Advisors feel investors are letting their anxiety over finances and the economy adversely affect their investment behavior, according to a survey released today by the Hartford Fund.
Clients are missing investment opportunities and looking for low-risk investments over higher returns, according to the survey of 128 advisors.
Fifty-seven percent of the surveyed advisors believe clients are allowing the economic anxiety to adversely affect their investments. Managing that anxiety is one of the top two concerns of advisors, along with market volatility, according to the survey.
Seventy-six percent of the advisors say their clients are placing more importance on investment safety than higher returns. Thirty-seven percent of advisors believe clients’ risk tolerance will increase this year, while 46 percent feel their clients’ risk tolerance will remain the same.
A majority of advisors are looking for alternatives to fixed-income investments. Of the advisors surveyed, 66 percent indicate the potential of rising interest rates has led them away from recommending fixed-income vehicles to their clients. The remaining 34 percent of advisors, who indicate they were not moving their clients out of fixed income, see benefits to sticking with their fixed-income strategy, such as the security bonds provide and their long-term performance potential.
When asked about client anxiety about various investment vehicles, 99 percent cited emerging market funds as the most worrisome. Sixty-five percent say international bond funds are also a cause for client anxiety.

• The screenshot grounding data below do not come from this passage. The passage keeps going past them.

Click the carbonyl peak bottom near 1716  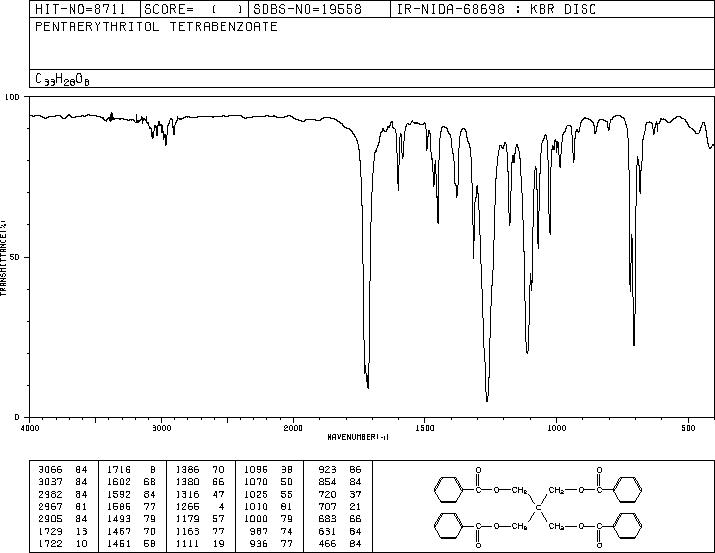(368, 387)
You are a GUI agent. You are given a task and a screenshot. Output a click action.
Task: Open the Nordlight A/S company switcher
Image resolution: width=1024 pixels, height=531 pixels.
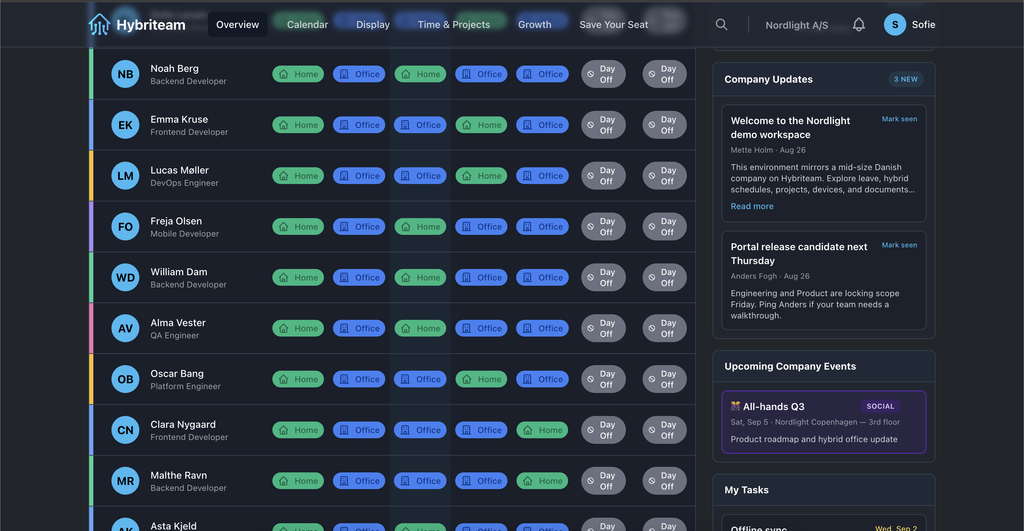[796, 25]
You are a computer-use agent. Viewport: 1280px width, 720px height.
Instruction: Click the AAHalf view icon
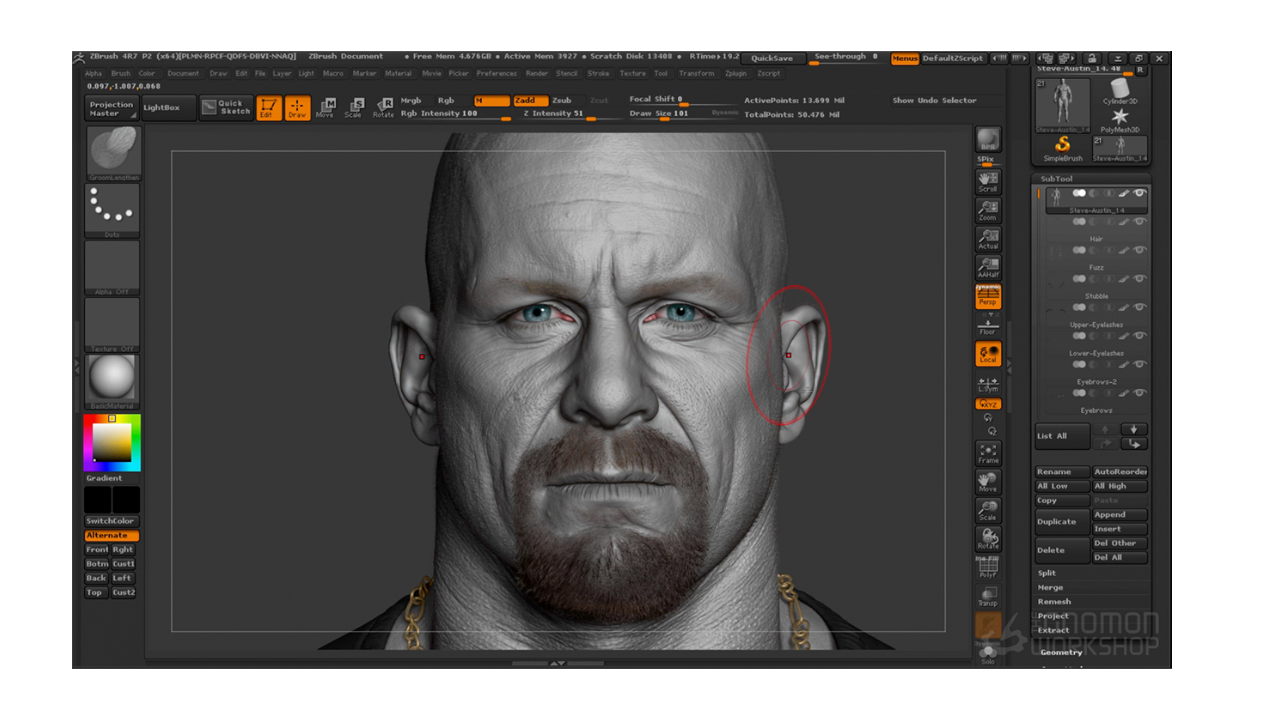tap(988, 266)
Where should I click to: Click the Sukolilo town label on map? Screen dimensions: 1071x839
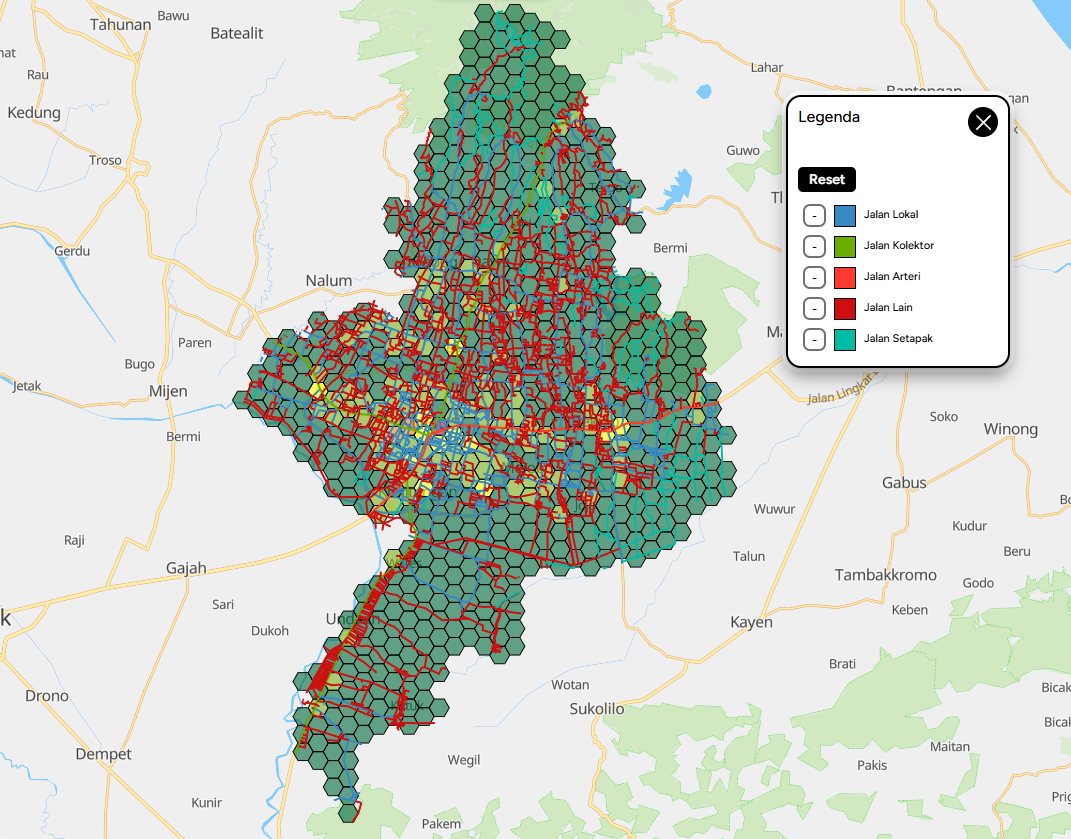point(597,709)
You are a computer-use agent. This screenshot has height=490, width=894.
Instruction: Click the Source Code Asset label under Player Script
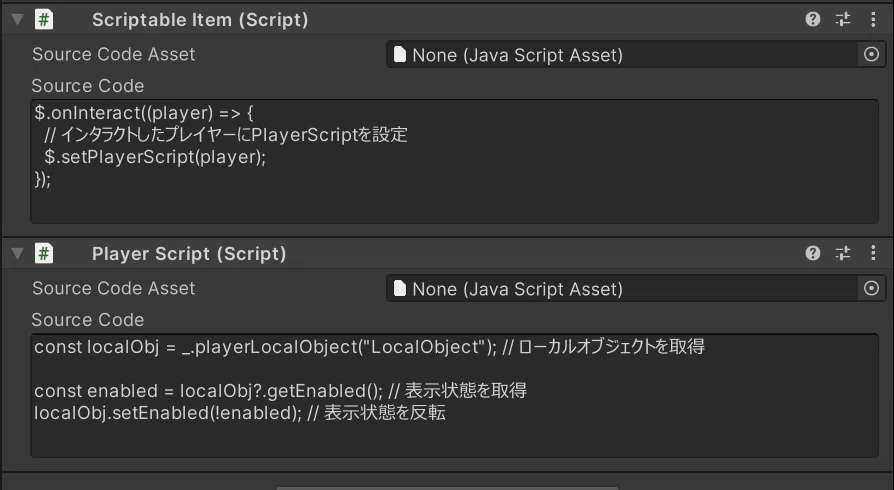click(113, 288)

Seventy-three percent of respondents indicate their clients are least apprehensive about equity value fund products and 68 percent cite corporate bond fund products as the least concerning.
“Anxiety creates a tendency among clients to focus on negative information and, in some cases, seek it out to support their fears and concerns,” says Vernon Meyer, CIO at Hartford Funds. “Illustrating how past cycles or events have generally resulted positively can help encourage long-term thinking and make the case for a diversified and balanced portfolio.”